Полагаю, что Серафима Павловна ответственна в значительной мере за ханжество, лицемерие и попрошайничество Алексея Михайловича. В их доме никогда ничем, кажется, не поступились для блага ближнего; а к себе Ремизов постоянно требовал евангельской любви.
Жилось им, разумеется, худо, но я встречал нищих и даже бездомных, которые ухитрялись изредка помогать другим. В доме Ремизова старались каждого посетителя немедленно использовать: хоть шерсти клок. Переводчик? Пускай даром переводит. Сотрудник "Последних новостей"? Пусть поговорит с Павлом Николаевичем, объяснит, что Ремизова мало печатают. Богатый купец?... Пожалуй, купит книгу, рукопись, картинку. Энергичный человек? Будет продавать билеты на вечер чтения. Молодежь, поэты? Помогут найти новую квартиру и перевезут мебель. Доктор Унковский? Должен поправить старую, прогнившую резинку от клизмы: для этого пригодится именно доктор, хе-хе-хе. Кельберин? Передаст Оцупу, что тот приснился Алексею Михайловичу (и все обстоятельства, предшествующие этому событию).

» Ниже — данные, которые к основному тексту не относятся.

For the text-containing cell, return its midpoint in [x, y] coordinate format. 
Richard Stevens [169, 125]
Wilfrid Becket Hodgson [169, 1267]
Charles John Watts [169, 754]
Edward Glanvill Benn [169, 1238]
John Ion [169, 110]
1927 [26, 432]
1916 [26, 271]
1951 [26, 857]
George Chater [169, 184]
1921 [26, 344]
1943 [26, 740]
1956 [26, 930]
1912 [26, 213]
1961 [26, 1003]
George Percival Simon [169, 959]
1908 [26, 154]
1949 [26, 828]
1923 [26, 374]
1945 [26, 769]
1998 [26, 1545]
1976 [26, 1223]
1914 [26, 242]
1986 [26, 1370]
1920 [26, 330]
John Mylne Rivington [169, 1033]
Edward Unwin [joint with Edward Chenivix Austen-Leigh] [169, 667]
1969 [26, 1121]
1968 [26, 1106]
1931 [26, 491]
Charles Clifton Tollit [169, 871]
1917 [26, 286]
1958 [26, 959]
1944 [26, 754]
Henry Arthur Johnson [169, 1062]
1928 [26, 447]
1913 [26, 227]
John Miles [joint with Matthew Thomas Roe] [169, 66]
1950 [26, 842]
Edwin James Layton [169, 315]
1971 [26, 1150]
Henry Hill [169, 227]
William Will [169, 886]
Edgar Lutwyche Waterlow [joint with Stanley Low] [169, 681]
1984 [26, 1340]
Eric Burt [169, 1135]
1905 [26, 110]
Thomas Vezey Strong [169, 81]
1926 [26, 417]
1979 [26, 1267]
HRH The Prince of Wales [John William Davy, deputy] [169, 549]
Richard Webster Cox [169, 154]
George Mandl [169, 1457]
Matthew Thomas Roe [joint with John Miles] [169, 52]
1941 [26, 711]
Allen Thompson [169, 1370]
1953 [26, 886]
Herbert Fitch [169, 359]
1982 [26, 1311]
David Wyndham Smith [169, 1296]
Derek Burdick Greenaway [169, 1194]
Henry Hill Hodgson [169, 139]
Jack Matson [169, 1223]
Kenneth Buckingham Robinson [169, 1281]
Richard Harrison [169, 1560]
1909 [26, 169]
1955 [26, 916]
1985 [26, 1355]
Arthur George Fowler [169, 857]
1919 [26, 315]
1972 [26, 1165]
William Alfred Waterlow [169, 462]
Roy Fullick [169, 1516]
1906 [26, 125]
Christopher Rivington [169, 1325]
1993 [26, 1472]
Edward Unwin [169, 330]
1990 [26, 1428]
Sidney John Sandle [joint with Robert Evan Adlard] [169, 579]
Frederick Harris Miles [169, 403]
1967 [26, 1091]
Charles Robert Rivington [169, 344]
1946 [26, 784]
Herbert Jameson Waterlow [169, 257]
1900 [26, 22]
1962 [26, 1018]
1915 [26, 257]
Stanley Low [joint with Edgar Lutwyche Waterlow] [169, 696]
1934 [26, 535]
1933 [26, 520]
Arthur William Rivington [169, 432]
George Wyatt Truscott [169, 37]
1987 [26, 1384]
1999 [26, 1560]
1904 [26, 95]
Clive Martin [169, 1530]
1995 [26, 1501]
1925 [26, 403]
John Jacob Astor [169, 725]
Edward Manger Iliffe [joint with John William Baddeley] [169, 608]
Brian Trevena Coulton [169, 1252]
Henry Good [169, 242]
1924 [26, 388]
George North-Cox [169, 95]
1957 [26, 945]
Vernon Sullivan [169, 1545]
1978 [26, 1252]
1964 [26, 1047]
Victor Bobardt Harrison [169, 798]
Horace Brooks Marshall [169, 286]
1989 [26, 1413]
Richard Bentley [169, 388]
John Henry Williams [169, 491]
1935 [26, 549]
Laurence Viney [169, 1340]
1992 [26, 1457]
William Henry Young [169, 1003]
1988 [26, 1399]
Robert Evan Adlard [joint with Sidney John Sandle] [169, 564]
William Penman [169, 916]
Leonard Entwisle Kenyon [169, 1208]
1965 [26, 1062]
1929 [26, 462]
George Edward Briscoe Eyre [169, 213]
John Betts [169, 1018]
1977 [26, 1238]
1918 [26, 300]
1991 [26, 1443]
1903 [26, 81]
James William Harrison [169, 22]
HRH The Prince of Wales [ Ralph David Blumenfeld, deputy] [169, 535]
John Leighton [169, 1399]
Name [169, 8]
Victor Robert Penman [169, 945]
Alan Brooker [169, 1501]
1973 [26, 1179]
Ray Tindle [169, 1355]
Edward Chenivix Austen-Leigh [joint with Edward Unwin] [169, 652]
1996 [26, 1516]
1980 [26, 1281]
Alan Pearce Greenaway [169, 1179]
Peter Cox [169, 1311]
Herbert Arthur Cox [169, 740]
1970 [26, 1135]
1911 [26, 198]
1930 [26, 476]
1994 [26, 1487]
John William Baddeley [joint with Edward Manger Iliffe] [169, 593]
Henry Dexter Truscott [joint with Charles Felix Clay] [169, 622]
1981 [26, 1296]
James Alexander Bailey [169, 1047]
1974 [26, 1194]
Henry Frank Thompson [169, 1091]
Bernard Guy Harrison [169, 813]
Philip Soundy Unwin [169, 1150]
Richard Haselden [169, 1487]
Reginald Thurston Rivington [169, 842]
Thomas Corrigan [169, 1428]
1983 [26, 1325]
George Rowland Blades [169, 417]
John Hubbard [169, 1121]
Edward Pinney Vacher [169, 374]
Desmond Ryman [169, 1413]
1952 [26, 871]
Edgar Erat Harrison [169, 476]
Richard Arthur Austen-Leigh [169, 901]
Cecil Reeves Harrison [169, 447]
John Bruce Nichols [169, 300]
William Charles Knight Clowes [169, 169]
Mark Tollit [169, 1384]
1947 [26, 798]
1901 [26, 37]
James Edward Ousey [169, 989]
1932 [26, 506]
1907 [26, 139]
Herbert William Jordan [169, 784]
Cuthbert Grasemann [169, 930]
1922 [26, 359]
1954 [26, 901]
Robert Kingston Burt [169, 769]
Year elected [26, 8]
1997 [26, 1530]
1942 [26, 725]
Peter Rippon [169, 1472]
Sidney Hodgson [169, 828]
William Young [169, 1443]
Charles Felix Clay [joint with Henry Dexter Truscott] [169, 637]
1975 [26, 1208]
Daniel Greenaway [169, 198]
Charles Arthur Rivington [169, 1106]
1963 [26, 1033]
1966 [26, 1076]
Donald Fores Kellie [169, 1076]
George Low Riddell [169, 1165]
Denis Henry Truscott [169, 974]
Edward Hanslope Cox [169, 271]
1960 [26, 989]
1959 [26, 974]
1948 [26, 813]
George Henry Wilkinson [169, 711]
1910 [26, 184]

Ибо у Ремизова выработалась неприятная, на границе с шантажом, практика: видеть разных важных персон - во сне! Причем, он мог управлять этими грезами: одни являлись в лестной для них обстановке, а другие - в унизительной. И Ремизов опубликовывал эти сны с комментариями.

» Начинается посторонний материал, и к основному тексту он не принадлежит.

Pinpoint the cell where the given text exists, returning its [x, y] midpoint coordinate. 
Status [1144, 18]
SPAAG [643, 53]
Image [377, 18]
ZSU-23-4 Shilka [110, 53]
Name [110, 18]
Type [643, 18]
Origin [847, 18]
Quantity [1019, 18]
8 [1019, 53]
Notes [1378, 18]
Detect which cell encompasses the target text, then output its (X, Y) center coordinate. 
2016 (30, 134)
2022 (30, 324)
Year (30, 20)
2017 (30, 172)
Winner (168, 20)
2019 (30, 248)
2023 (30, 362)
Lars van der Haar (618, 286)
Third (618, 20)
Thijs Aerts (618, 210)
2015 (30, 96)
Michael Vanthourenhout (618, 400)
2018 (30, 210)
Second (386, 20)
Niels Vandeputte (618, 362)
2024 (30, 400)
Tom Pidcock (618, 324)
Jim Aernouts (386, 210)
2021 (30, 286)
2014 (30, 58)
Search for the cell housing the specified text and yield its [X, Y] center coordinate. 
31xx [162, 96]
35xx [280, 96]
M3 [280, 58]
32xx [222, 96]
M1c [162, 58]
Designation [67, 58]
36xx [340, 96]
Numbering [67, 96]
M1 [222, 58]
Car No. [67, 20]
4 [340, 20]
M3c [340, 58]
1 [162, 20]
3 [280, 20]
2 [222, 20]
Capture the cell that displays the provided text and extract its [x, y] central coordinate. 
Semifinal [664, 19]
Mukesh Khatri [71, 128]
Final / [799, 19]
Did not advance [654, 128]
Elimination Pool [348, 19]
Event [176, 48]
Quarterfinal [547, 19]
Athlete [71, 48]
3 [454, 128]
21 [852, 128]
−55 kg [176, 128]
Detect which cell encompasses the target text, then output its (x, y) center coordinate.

Так что Ходасевич даже раз был вынужден написать Ремизову:
- Отныне я вам запрещаю видеть меня во сне! - и это, кажется, помогло''.

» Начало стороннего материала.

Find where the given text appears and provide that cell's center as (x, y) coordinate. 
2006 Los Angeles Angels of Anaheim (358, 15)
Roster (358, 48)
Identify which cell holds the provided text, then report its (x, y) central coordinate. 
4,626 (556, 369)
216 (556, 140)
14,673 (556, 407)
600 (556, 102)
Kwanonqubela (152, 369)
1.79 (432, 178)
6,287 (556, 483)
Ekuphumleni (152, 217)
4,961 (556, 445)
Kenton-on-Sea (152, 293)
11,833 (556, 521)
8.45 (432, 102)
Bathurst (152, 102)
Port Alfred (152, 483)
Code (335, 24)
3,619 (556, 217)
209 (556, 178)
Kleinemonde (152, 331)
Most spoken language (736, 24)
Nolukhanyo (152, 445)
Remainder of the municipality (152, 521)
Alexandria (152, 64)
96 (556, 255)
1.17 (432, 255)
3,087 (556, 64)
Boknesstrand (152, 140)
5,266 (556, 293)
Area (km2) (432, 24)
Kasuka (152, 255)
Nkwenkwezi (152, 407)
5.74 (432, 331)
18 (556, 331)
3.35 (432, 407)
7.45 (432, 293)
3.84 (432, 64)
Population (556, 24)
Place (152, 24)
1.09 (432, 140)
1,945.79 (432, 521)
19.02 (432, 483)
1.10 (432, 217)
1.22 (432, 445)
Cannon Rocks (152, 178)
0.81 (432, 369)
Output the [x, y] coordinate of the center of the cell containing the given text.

Иван Толстой: И завершает свою мемуарную книгу Василий Яновский сценой встречи “молодых” - одного удачника и двух “незамеченных”.
Диктор: ''В тридцатых годах в Париже Фельзен и я отправились в одно французское издательство к Габриэлю Марселю - узнать о судьбе наших книг.
Там в кабинете редактора мы застали уже собиравшегося выйти Сирина.
- Вот, - сказал философ (он тогда еще не был экзистенциалистом), - вот господин Сирин предлагает нам издать его произведение по-французски, - и он указал на свой длинный стол, где с краю лежало "Отчаяние".
Нам "Отчаяние" не могло нравиться. Мы тогда не любили "выдумок". Мы думали, что литература слишком серьезное дело, чтобы позволять сочинителям ею заниматься. Когда Сирин на вечере (в зале Лас Каз) читал первые главы "Отчаяния" о том, как герой во время прогулки случайно наткнулся на своего "двойника" (что-то в этом роде), мы едва могли удержаться от смеха.
Тем не менее Фельзен, чистая душа, быстро и решительно отозвался:
- Я знаю эту книгу. Это очень хороший роман.
На что стройный в те годы Сирин низко поклонился своим несчастным собратьям (poor brethren) и сказал:
- Merci beaucoup.
Но это уже глава из новой книги - на другом континенте, даже полушарии. А то Замечательное Десятилетие кончилось и стало достоянием истории.
Братья, сестры последующих боен и мятежей, услышите ли вы наш живой голос?''.
Иван Толстой: Василий Яновский. ''Поля Елисейские''. Книга вышла в издательстве “Астрель”. В нашей программе принимали участие комментаторы издания Николай Мельников и Олег Коростелев.